INSTRUÇÕES:
**A.** No texto sobre tendências ao drama, reescreva o trecho que vai de "Sim, eu sei, tenho" até "ouvir boa música.", inclusive, trocando "sofá" por "divã".
**B.** De acordo com o texto sobre tendências ao drama, qual é o pesadelo de quem escreve?
**C.** Enumere todos os motivos de choro citados no texto sobre tendências ao drama.
=== TRECHO DA PÁGINA ===
Sim, eu sei, tenho tendências ao drama. Desde sempre.
É um drama autêntico, sincero, uma coisa que me pega no contrapé e quando vejo já estou estirada no sofá, mão direita tampando os olhos, lágrimas escorrendo e soluços desenfreados por ter lido uma desgraça no jornal ou por não ter recebido telefonema esperado ou por pensar nas pessoas que estão internadas no hospital aqui da frente.
O contrário também acontece. Me animo diante de uma paisagem bonita, gargalho feliz com uma brincadeira boba, dou um milhão de piruetas, bravo! bravo!, ao ouvir boa música.
Como se já não bastasse, me acompanha também o que chamam com desdém de hipocondria. Eu acho que é uma atenção minuciosa a todos os intempéries que podem me aparecer de surpresa. Prudente, estou sempre de olho em tudo. O meu pesadelo é ser paquerada por um vírus desses que rondam por aí e que ninguém sabe o nome ou lhe conhece a face. Ui, credo, isola.
=== OS DADOS ===
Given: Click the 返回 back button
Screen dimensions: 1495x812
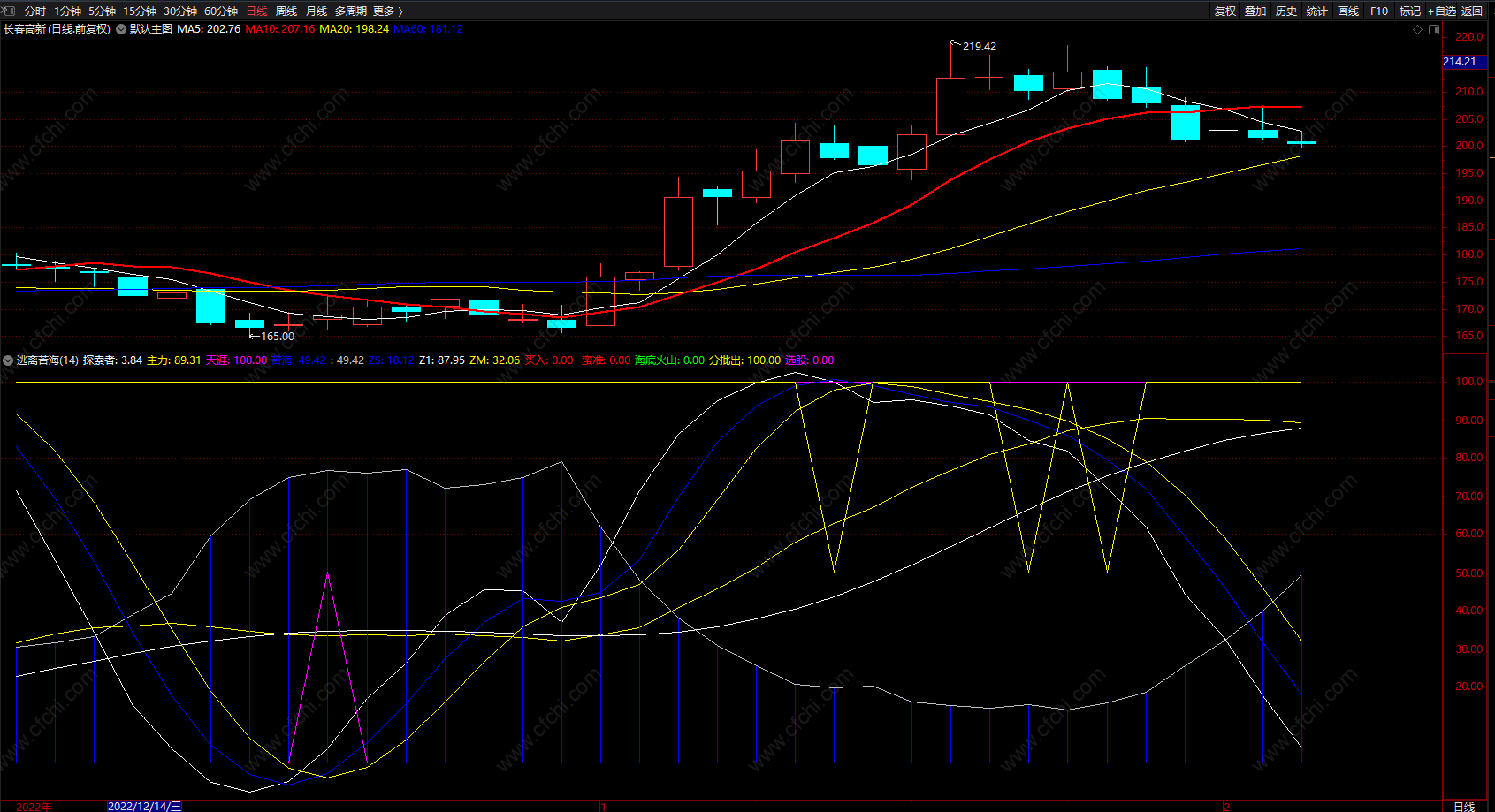Looking at the screenshot, I should click(x=1472, y=11).
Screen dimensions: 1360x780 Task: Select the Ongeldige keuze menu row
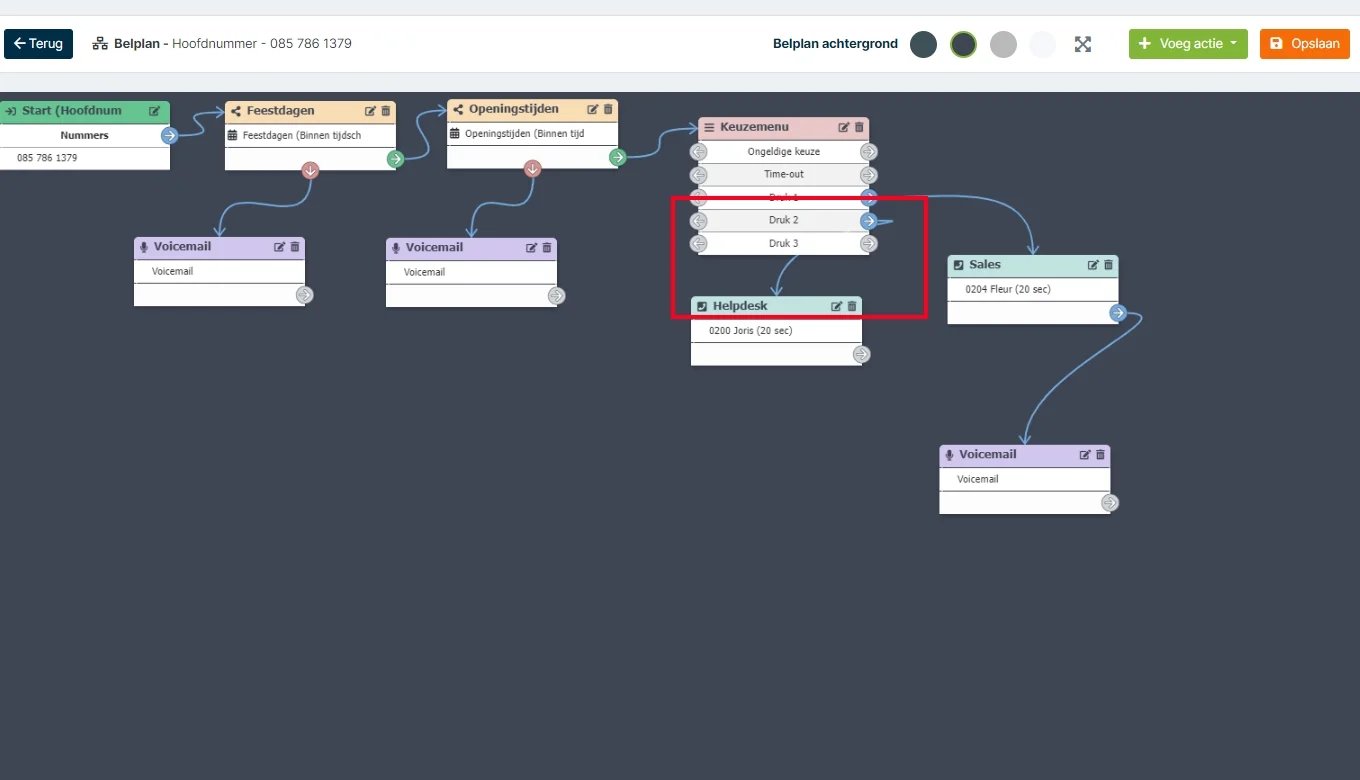tap(783, 152)
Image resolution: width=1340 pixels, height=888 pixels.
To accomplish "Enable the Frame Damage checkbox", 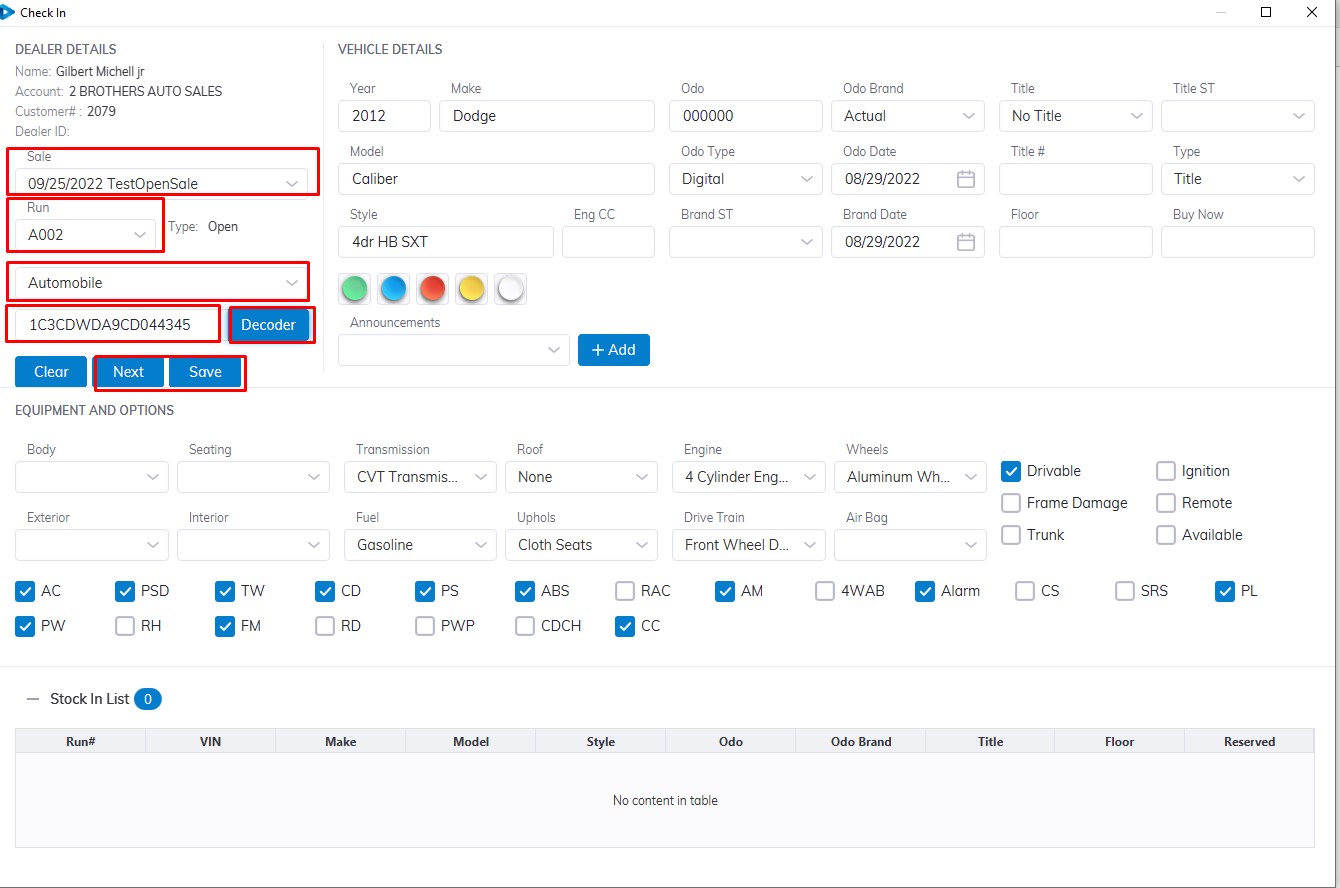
===
RESPOSTAS:
**A.**
Sim, eu sei, tenho tendências ao drama. Desde sempre.
É um drama autêntico, sincero, uma coisa que me pega no contrapé e quando vejo já estou estirada no divã, mão direita tampando os olhos, lágrimas escorrendo e soluços desenfreados por ter lido uma desgraça no jornal ou por não ter recebido telefonema esperado ou por pensar nas pessoas que estão internadas no hospital aqui da frente.
O contrário também acontece. Me animo diante de uma paisagem bonita, gargalho feliz com uma brincadeira boba, dou um milhão de piruetas, bravo! bravo!, ao ouvir boa música.

**B.** Ser paquerada por um vírus desses que rondam por aí e que ninguém sabe o nome ou lhe conhece a face.

**C.**
- Ter lido uma desgraça no jornal
- Não ter recebido telefonema esperado
- Pensar nas pessoas que estão internadas no hospital aqui da frente